Slightly before one o'clock this morning, I was told to say goodbye to Michael and enter the operating room. I really wish I could have done so blindfolded as it looked more like a chamber of torture than a hospital room. I was laid upon the table for what seemed like an eternity as I was strapped down, undressed, catheterized and drawn upon. My body was shaking the whole time from either the cold or my nerves or both. Dr. C told me that the same thing happened to her, but this was not reassuring. I never felt so scared in my whole life as I did laying there. I kept praying as hard as I could for God to give me peace about the surgery but as I was doing so, the anesthesiologists and nurses were moving at rapid fire pace without explaining anything to me. Out of nowhere a mask was brought down on my face and I suddenly could not breathe. Because I was strapped down everywhere all I could do was jerk my face out from under it to indicate that I could not breathe. The anesthesiologist told me that I would fall asleep soon but I could not help but fight to get away from the mask that was making it impossible for me to take a breath. Eventually (obviously) I fell asleep.

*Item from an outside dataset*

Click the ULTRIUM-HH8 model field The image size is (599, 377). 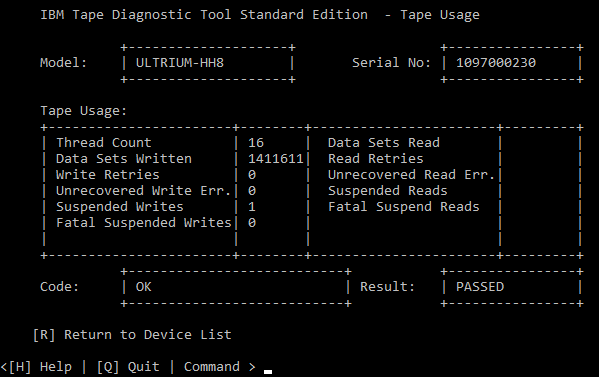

I woke up in the recovery room to see Michael feeding Noah a bottle. I could not really see much as my eyes were blurry from the medicine but I was so relieved that Noah was OK. It wasn't until later in the day that I was able to see just how beautiful my little boy really is. When Michael finally handed him to me he kept opening his mouth and sticking out his tongue. It was too precious.
My family arrived shortly before noon. It was such a great moment to see everyone together and to watch everyone's reaction to meeting Noah. It still feels a little surreal to me.
Seeing Vanessa's reaction to meeting her little brother for the first time was priceless. She could not have been more thrilled. Noah bears a striking resemblence to her in so many ways -- he is Michael's "mini me" for sure. As far as looking anything like me, I disagree with my sisters who both think he looks like me but I must admit... he certainly was born with my hair!
At about a quarter to 7:00PM, Michael left to take Vanessa back to her mom. My family had gone a few minutes prior. So here I was, all alone with a newborn! Of course, what seemed to come so easy to me when I had so many people to help became the most challenging and difficult task. Fortunately the nurses were able to help me but only after I practically knocked down everything on the table near my bed to reach the phone and call them. Noah would not stop crying and I took as many deep breaths as I could and tried to stay calm. I was SO relieved when Michael returned!
This has definitely been the LONGEST day of my life and one which gave me the hugest blessing. Noah is asleep in his little plastic bassinet besides me and I'm wondering what it will be like to wake every 2 hours to feed him tonight. I am up for the challenge but for now it's time to sleep...
I cannot believe how much love I feel for something SO small. God is so great and we are SO blessed! (And for now...and surely for MANY days and nights to come... exhausted!)
Goodnight and thank you all for your prayers, your love and support.